After Harlem resident Pipi Birdwater had her lawsuit against the borough of Manhattan thrown out, many New Yorkers began to wonder how many shared her ire towards lifelong Harlem residents for “intentional cruelty,” as her suit stated.

Birdwater claims that New York residents purposely gave her wrong directions, led her towards areas of Harlem that didn’t exist, and feigned ignorance when she referenced areas of Harlem by their hip new colloquialisms. Borough president Gale Arnot Brewer called her claims that they cost her her $100,000 job (due to frequent tardiness) “farcical.” But after walking through Harlem’s Marcus Garvey Park and talking to Harlemites, they have merit.

38-year-old Dominique Sampson recalls, “this cracker asked me the other day where RuPa is. I knew he was talking about Rucker Park, but we don’t call it no damn RuPa. Who ‘bout to be sayin, ‘remember when Kobe and AI came in RuPa?’,” he says as family and friends double over in laughter in their beach chairs.

 

“So I said ‘probably down in the village getting life.’ He comes back to me that night all red ready to fight sayin’ he wasted his day, I said ‘I thought you meant Rupaul!”

Sampson says his neighbor was not amused. In his anger, he joins a growing group of new Harlem residents who feel they’re being deceived out of resentment.

In the past decade, the demographic of Harlem has changed drastically. Once a Black mecca, more and more white residents have moved into the area’s brownstones and newly renovated condos. But they’ve been anything but subtle, with realtors renaming countless areas of Harlem with short, trendy designations. Spanish Harlem is “SpaHa.” The Southern region is “SoHa.” The area containing Columbia University is “Morningside Heights.” There’s also “New Harlem East.”

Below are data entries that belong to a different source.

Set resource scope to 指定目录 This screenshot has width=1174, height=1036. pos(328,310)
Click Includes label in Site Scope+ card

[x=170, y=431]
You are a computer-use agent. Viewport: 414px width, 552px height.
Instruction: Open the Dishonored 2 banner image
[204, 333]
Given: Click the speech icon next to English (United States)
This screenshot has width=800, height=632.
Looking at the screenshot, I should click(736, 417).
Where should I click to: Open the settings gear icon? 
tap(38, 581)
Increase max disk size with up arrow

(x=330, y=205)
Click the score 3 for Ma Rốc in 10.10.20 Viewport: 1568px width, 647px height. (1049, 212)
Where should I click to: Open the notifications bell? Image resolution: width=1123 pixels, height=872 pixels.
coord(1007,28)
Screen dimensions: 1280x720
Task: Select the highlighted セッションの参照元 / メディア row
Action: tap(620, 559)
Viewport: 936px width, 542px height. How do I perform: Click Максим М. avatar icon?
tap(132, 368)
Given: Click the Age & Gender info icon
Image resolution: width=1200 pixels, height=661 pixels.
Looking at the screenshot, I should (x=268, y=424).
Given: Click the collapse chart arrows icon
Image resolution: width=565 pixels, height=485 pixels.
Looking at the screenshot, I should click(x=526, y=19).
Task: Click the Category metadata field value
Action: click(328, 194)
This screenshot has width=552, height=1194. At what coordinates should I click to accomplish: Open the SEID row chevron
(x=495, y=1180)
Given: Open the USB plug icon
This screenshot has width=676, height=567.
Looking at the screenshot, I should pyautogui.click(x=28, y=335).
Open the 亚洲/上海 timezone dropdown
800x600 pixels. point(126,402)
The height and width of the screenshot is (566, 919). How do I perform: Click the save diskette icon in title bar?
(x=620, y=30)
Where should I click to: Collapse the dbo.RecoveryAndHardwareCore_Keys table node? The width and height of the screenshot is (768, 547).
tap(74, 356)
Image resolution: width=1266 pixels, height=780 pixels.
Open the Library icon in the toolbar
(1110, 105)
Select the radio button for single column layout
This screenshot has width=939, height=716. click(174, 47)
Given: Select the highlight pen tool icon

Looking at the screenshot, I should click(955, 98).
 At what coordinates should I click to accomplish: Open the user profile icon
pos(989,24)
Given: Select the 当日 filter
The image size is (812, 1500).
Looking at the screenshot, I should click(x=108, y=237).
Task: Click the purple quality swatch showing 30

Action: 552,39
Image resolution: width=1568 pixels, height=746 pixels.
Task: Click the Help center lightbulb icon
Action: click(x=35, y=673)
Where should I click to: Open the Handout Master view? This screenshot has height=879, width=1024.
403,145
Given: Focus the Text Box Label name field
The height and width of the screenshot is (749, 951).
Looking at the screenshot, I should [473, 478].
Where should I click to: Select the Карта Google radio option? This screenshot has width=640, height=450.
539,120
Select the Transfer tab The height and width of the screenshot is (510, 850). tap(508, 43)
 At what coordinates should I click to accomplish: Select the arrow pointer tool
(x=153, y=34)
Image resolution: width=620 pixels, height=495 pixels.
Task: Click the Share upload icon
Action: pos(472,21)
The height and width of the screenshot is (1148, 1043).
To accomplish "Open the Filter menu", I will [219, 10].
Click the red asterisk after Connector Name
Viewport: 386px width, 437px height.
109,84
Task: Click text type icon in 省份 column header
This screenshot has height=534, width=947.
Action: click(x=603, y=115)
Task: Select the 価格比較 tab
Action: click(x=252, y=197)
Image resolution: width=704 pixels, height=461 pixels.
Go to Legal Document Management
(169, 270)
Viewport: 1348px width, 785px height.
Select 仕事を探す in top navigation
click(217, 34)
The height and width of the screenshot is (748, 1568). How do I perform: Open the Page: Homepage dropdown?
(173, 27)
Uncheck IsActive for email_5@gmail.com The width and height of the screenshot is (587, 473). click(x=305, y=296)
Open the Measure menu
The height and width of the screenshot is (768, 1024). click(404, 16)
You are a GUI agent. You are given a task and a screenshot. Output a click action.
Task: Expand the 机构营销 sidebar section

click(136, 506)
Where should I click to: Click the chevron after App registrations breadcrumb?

“What the f**k is new about the east side? Same god damn bird turds been layin’ in front of the Metro-North station since Mase was hot,” says 51-year-old Phillip Hughes aka legendary Harlem DJ Playboy.

Of the new names, he said, “I used to get pissed off, but then I realized I might as well have fun with it. When a new one move in, I tell ’em all types of madeup neighborhoods to go to for this or that. It’s a game to see how much random s**t I can make up on the spot.”

He recalls once telling an incoming couple to find “Jew-Wells independent bakery truck” for some organic onions. He intentionally meant for them to run into Harlem icon and Dipset rapper Juelz Santana, knowing onion is slang for an ounce of a drug.

“So I got people calling me all over the city sayin’ some white boy said DJ Playboy said go see Juelz for some onions. I had to tell n*ggas to get off their ass, it’s a joke I’m playing. So they finally actually go to a hood where Juelz happen to be at, and the white boy tries to walk up to him and ask him for an onion.”

What happened then?

“I don’t want to say, but they moved out of Harlem within a week.”